(Stored items)
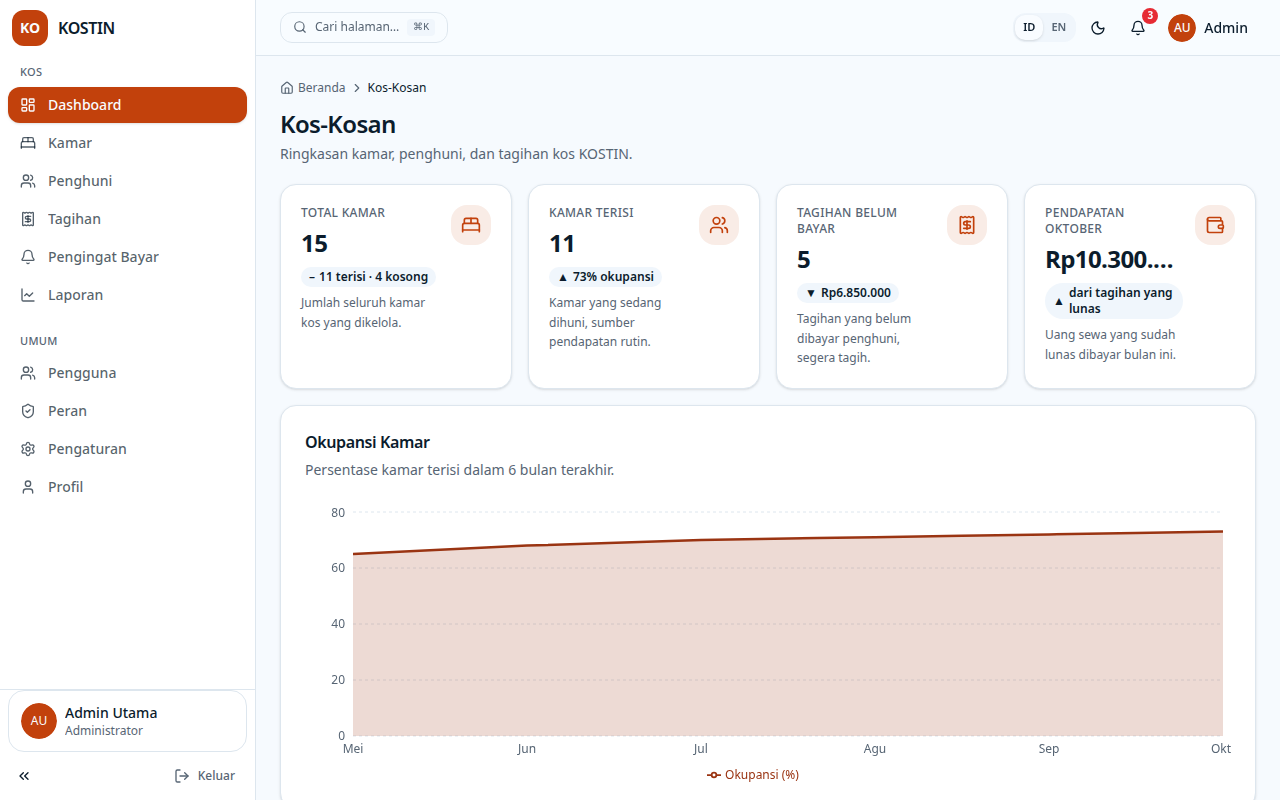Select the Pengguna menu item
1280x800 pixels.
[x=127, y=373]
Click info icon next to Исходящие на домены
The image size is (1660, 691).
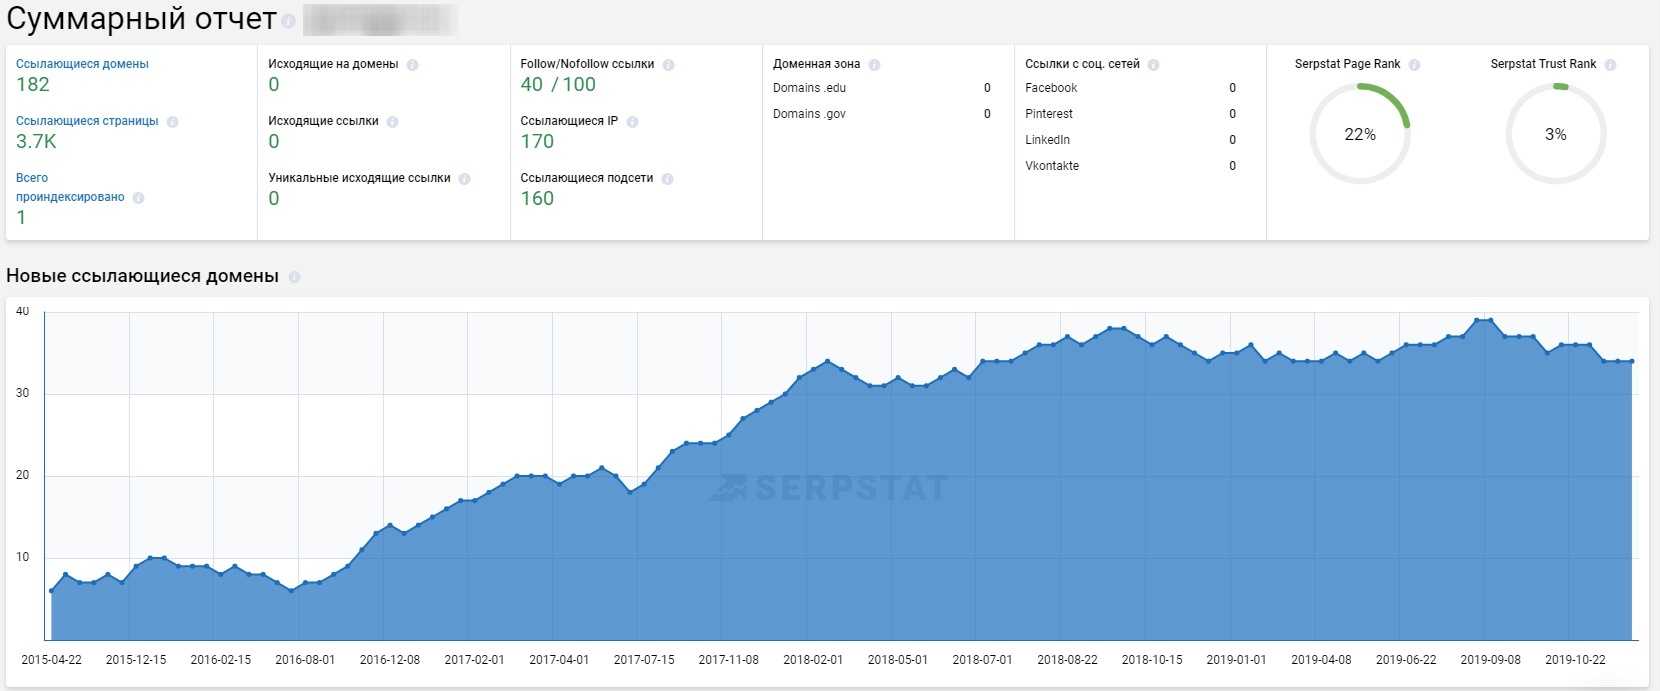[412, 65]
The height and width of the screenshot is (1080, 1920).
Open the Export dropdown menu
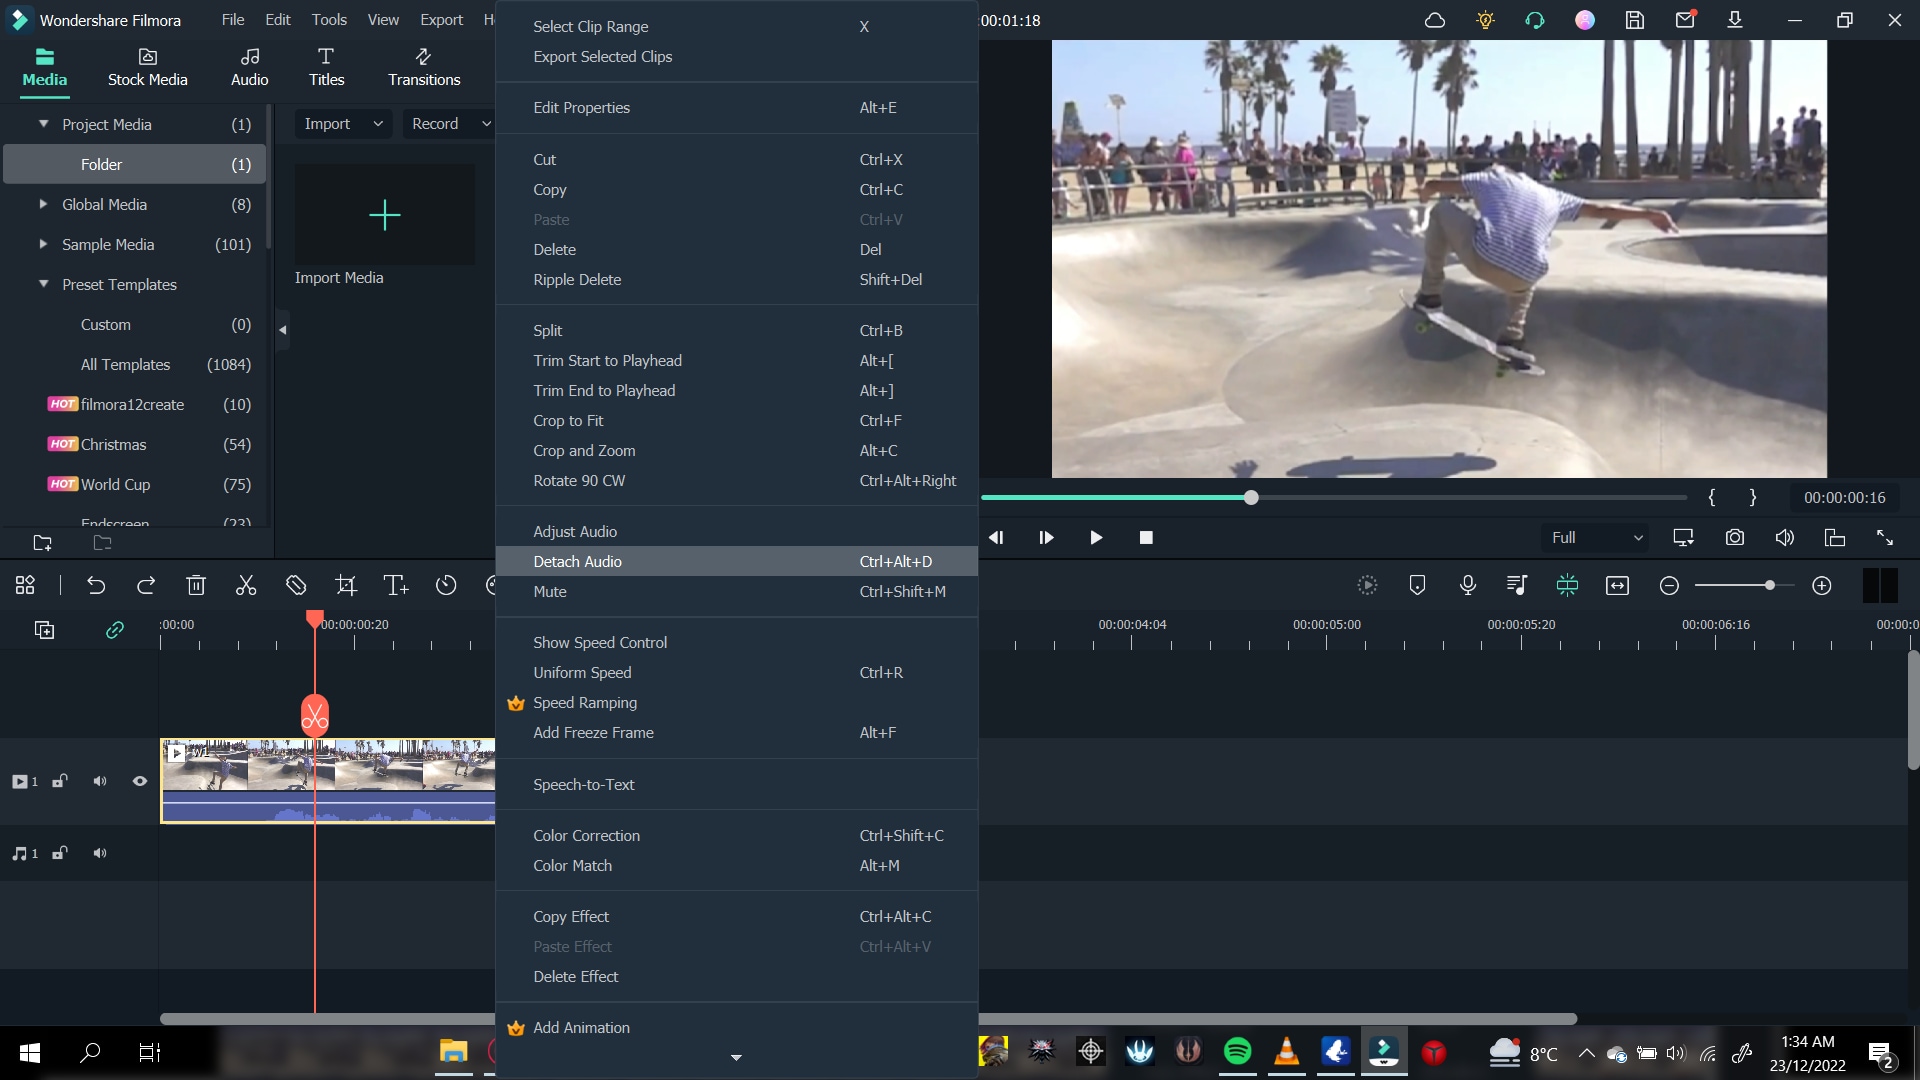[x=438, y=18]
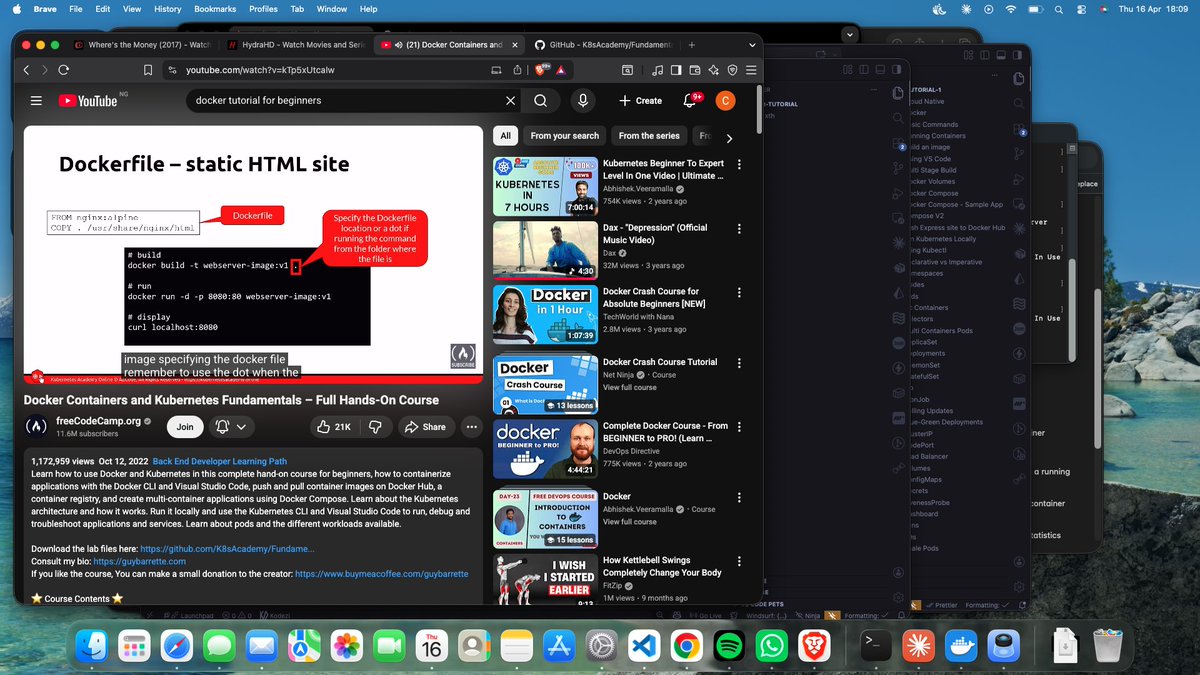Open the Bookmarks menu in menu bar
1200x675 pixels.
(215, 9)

(REQUIRED WORK): From the line that contains "The height and" to the final line of the entries, reproduce every line exactly, both ends included. Leave out all pictures.

(RESULT):
The height and width of the screenshot is (1080, 1920).
Open the Export dropdown menu
[x=438, y=18]
Open the Bookmarks menu in menu bar
1200x675 pixels.
(215, 9)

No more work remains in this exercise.